REQUIRED WORK |
Find the line holding "1035x382 pixels." in the entries below. Give it again exactly, along with every line after it up to and including the line holding "Given: Open the 認証アプリ three-dot options menu".

Collected data |

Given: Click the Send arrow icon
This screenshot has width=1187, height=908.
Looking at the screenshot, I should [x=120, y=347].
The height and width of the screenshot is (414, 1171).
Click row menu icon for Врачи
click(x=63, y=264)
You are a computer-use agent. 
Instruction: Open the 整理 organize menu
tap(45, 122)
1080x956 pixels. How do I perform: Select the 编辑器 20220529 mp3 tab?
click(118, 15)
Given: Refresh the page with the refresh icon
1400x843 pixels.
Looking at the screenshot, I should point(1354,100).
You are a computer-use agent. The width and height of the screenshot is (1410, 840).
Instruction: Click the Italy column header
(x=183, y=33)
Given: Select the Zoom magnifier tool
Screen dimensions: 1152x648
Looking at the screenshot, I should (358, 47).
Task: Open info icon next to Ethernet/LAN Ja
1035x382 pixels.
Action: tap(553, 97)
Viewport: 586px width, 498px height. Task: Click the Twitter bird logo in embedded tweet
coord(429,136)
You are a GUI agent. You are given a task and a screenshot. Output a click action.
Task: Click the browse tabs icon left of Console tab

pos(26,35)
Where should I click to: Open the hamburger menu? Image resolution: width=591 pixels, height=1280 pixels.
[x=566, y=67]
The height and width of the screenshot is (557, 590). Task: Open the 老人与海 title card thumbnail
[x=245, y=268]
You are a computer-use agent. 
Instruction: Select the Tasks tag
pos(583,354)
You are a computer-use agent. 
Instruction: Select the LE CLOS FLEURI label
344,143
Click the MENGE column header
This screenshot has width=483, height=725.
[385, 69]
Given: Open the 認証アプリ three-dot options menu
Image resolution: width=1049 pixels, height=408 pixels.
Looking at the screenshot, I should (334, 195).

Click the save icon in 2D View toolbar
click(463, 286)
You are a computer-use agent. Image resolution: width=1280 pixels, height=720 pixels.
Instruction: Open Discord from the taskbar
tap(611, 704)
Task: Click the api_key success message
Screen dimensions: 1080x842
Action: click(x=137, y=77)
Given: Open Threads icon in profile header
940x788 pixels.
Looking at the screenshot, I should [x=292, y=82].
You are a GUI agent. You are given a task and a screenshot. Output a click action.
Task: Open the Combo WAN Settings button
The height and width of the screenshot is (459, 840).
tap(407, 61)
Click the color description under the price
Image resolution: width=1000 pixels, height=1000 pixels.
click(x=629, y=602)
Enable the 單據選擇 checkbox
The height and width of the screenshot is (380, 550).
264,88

TASK SOLUTION |
1035x382 pixels.
Action: tap(553, 97)
Viewport: 586px width, 498px height. Task: Click the Twitter bird logo in embedded tweet
coord(429,136)
You are a GUI agent. You are given a task and a screenshot. Output a click action.
Task: Click the browse tabs icon left of Console tab

pos(26,35)
Where should I click to: Open the hamburger menu? Image resolution: width=591 pixels, height=1280 pixels.
[x=566, y=67]
The height and width of the screenshot is (557, 590). Task: Open the 老人与海 title card thumbnail
[x=245, y=268]
You are a computer-use agent. 
Instruction: Select the Tasks tag
pos(583,354)
You are a computer-use agent. 
Instruction: Select the LE CLOS FLEURI label
344,143
Click the MENGE column header
This screenshot has width=483, height=725.
[385, 69]
Given: Open the 認証アプリ three-dot options menu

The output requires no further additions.